Szenenbild aus: Der große Schwoof


J. –F. S. Lemarcou
Kenn Se Berlin? Ick meene, kenn’ Se ’t würklich? Nich’n Kuhdamm und de janze Pomade. Nich’n Jrunewald und Schmarjendorf. Berlin, det alte Berlin. Det könn’ Se nich kennen. Det is unterjejangen im Bombenhagel des letzten Krieges. Da jing et dahin, det Scheunenviertel, wo de Ärmsten der Armen wohnten, die galizischen Ostjuden, und de Proleten, wo Pinsel-Heinrich den Luden und den Eckensteher malte, die dicke Mutter mit’n Dutt und die verdreckten Jören, wie se plärren und greinen und sich ihre Pimmel zeigen und Blut spucken. Det janze jrauenhafte Elend der Wende zum 20. Jahrhundert. 10 Leute, Schlafburschen einjerechnet, uff eene Bude, eene Stube – wohljemerkt! Klo ne halbe Treppe tiefer oder über’n Hoff. War der dritte oder vierte Hinterhoff. Von Himmel ’n kleenet Sticke nur. Und det hat er jemalt, jezeichnet , den deutschen Blutsaugern am eijenen Volke in die jottlosen Seelen jebrannt. Det war sein Verdienst, sein janz jroßet Verdienst.

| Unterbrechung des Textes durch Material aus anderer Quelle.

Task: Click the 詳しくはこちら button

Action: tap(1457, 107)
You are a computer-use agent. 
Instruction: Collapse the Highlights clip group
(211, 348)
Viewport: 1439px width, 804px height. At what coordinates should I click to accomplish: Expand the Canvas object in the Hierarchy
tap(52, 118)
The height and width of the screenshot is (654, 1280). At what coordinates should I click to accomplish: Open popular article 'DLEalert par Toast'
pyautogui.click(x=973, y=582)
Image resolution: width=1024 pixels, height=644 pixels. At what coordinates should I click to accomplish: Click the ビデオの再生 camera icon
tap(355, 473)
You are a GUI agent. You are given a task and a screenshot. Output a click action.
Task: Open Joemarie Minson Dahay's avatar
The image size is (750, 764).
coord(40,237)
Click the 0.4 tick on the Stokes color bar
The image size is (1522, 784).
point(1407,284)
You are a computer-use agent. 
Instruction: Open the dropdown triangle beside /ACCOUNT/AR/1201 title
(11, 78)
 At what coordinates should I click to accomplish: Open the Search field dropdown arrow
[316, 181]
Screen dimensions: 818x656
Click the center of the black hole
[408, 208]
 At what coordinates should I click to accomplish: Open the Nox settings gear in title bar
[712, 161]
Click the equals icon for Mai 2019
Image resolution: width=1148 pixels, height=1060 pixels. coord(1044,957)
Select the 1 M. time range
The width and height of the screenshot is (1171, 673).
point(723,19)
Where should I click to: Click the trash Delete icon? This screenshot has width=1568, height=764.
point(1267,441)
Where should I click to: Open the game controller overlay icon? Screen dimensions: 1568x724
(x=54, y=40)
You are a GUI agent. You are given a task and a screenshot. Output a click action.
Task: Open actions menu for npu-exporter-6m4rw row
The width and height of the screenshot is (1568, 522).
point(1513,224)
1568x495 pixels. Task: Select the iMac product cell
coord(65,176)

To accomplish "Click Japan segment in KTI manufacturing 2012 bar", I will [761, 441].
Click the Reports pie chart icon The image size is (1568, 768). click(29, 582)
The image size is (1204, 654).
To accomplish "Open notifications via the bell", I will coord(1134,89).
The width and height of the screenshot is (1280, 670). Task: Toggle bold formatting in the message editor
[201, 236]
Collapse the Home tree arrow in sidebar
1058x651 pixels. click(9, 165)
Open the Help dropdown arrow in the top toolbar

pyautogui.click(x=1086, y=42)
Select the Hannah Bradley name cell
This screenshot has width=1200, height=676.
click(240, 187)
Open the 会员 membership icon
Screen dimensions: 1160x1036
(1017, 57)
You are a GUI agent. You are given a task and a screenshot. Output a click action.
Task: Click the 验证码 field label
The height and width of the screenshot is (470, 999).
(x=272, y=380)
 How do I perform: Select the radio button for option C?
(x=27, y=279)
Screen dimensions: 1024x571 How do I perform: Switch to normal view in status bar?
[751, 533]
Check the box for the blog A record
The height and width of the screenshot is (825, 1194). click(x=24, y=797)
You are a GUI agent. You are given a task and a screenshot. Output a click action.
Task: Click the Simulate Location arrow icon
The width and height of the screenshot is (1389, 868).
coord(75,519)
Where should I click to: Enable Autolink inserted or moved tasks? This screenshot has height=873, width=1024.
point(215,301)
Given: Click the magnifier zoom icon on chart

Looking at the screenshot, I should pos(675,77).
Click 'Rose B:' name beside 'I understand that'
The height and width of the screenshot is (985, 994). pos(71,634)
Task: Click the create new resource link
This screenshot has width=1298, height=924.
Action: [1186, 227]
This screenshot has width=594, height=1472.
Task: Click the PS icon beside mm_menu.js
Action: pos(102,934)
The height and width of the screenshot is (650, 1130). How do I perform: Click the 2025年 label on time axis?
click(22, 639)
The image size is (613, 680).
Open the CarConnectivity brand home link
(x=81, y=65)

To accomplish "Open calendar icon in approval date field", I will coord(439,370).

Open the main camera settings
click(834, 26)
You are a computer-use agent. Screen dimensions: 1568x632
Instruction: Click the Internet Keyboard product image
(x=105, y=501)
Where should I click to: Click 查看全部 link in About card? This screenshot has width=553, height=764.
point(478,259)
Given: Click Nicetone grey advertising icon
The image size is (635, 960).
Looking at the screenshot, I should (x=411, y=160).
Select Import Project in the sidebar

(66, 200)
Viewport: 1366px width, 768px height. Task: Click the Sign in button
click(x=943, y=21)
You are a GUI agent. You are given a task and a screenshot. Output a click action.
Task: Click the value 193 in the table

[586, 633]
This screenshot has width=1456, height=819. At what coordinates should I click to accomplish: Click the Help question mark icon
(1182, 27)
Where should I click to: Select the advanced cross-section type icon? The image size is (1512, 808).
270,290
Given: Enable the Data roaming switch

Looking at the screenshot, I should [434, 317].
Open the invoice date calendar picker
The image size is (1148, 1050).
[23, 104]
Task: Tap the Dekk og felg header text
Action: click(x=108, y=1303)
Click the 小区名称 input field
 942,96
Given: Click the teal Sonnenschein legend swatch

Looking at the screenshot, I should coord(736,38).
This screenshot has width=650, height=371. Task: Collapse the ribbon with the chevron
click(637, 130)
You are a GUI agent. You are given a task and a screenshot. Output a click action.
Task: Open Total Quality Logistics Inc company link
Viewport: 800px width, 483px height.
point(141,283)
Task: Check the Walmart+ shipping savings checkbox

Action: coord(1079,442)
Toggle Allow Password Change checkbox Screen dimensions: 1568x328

Nu ja, die besten, die urwüchsigsten Berliner kamen wohl immer schon aus jwd. Das meint: „Janz weit draußen“. Gerade so wie der Pinsel-Heinrich Zille. Der kam aus Radeburg in Sachsen. Bernd Köllinger, jahrelang brillanter Chefredakteur des Brandenburger Lokalblattes BRAWO, kommt auch nicht aus Berlin. Saalfeld in Thüringen ist seine Heimat. Nur der Wüsthoff Klaus, der, „wo watt vonne Musike vastehen dut“, der macht eine Ausnahme. Der ist eine echte Berliner Pflanze. Allerdings erst im Jahre 1922 gesät, als es schon fast vorbei war mit dem alten Berlin.
Und diese beiden letztgenannten Herren nun wollten dem großen Zille ein Denkmal setzen. Sie komponierten und schrieben ihm ein Musical, basierend auf seinen Figuren, angesiedelt in der Auguststraße, dort, wo’s am schlimmsten war.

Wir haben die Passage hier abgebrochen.